▸ **What the task asks**: Each line of the records is to be returned verbatim, with the images omitted.

▸ **Input material**:
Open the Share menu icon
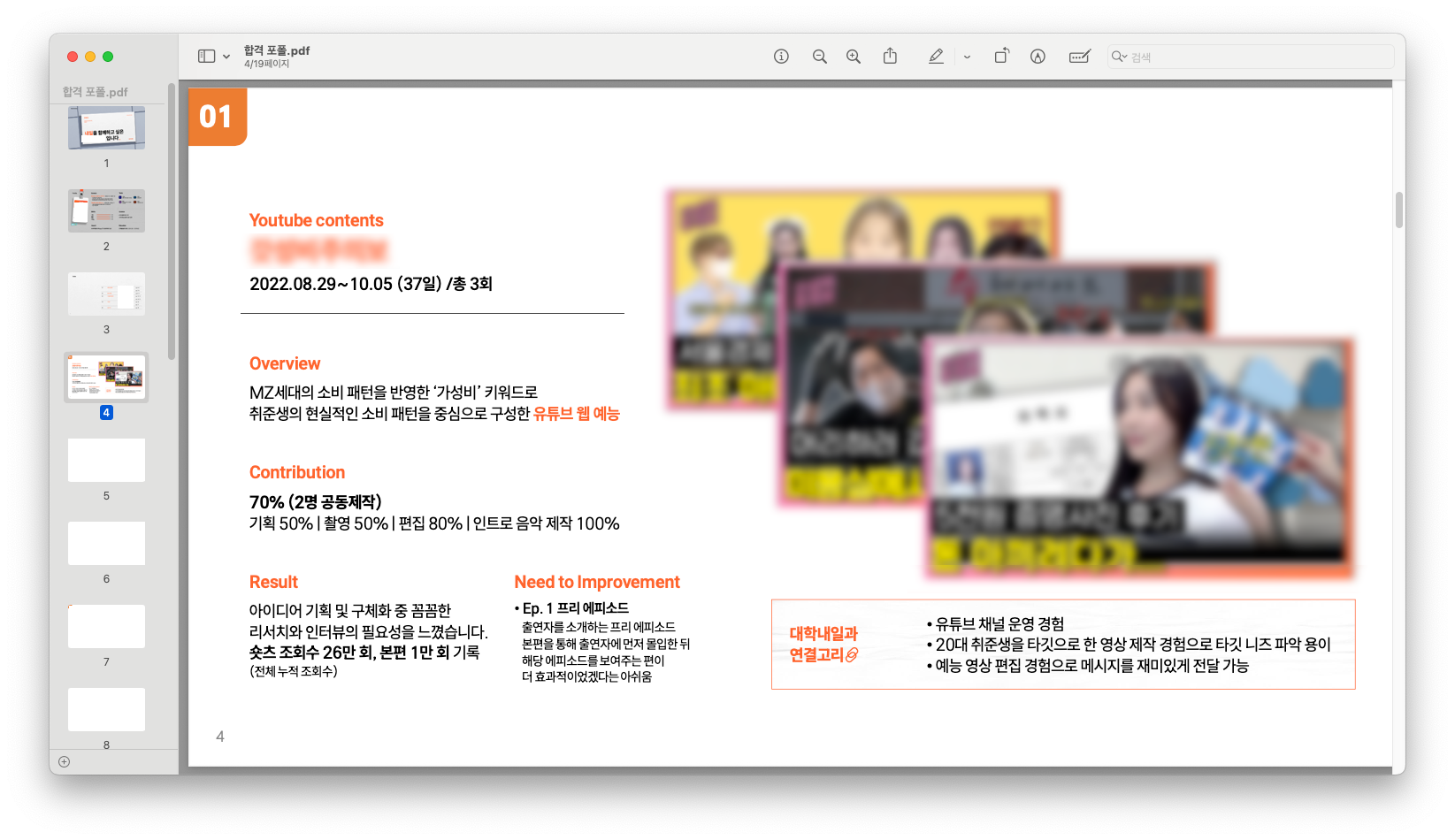Image resolution: width=1455 pixels, height=840 pixels. click(890, 57)
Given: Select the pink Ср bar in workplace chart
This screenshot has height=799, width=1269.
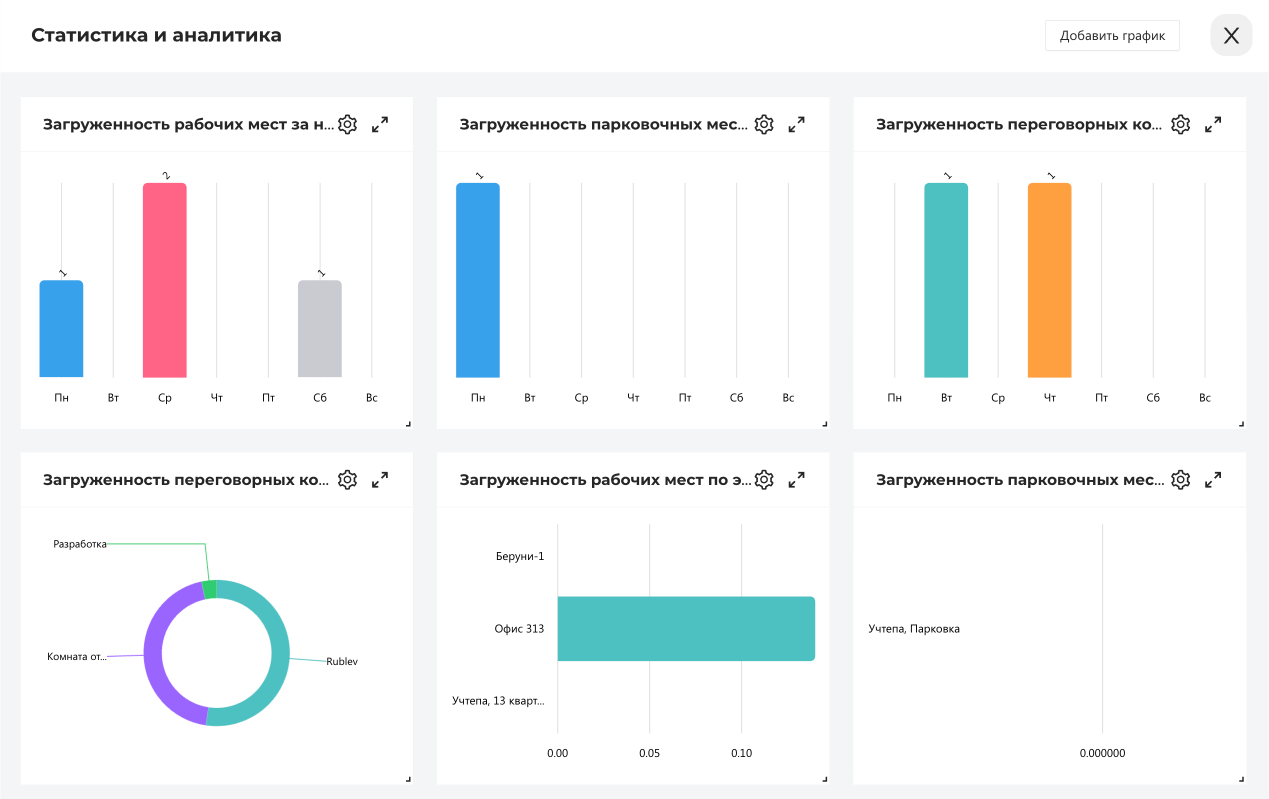Looking at the screenshot, I should tap(165, 280).
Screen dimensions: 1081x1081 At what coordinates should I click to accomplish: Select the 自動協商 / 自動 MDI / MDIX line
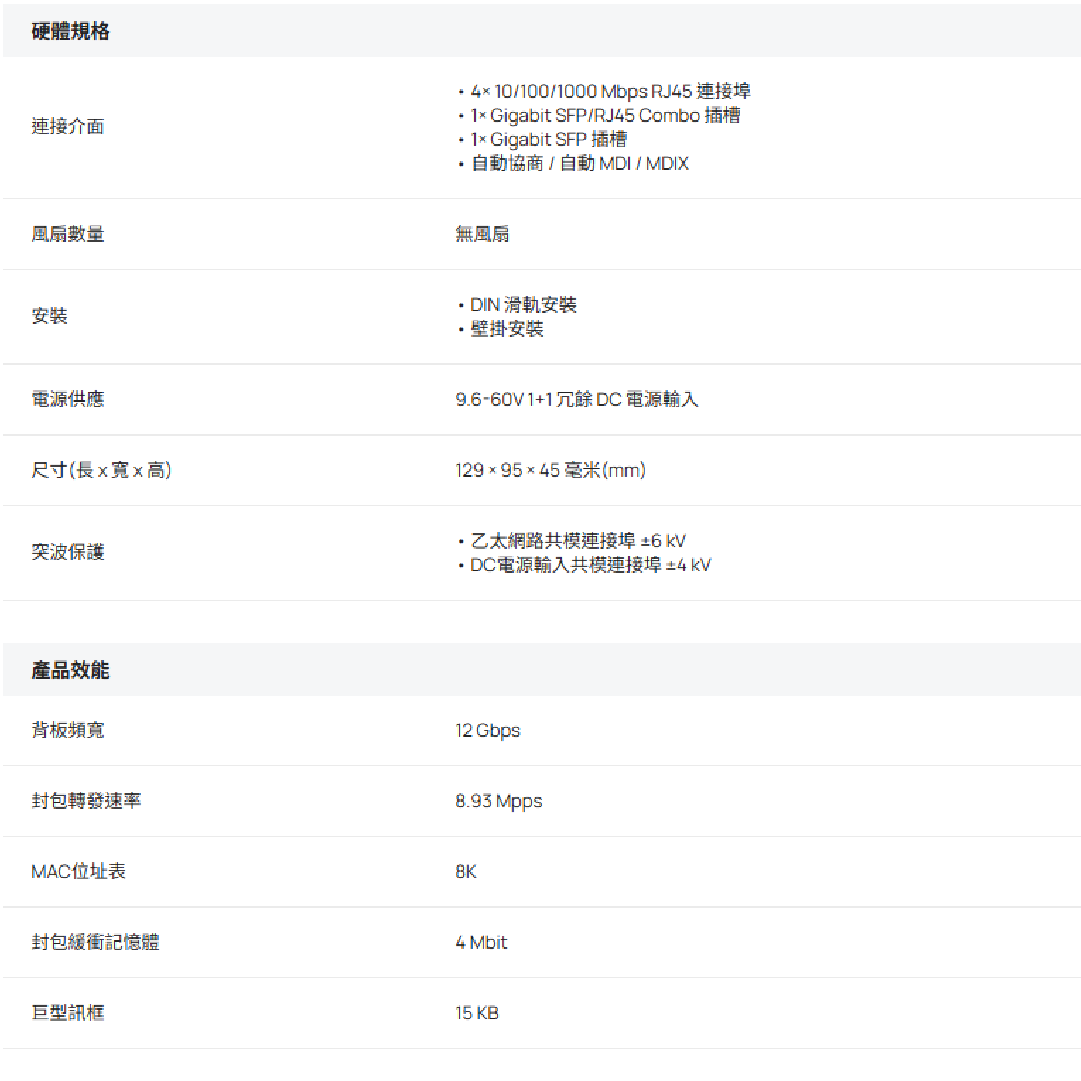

▸ **Task result**:
Open the Share menu icon
Image resolution: width=1455 pixels, height=840 pixels. click(890, 57)
Given: Select the pink Ср bar in workplace chart
This screenshot has height=799, width=1269.
Looking at the screenshot, I should tap(165, 280).
Screen dimensions: 1081x1081 At what coordinates should I click to accomplish: Select the 自動協商 / 自動 MDI / MDIX line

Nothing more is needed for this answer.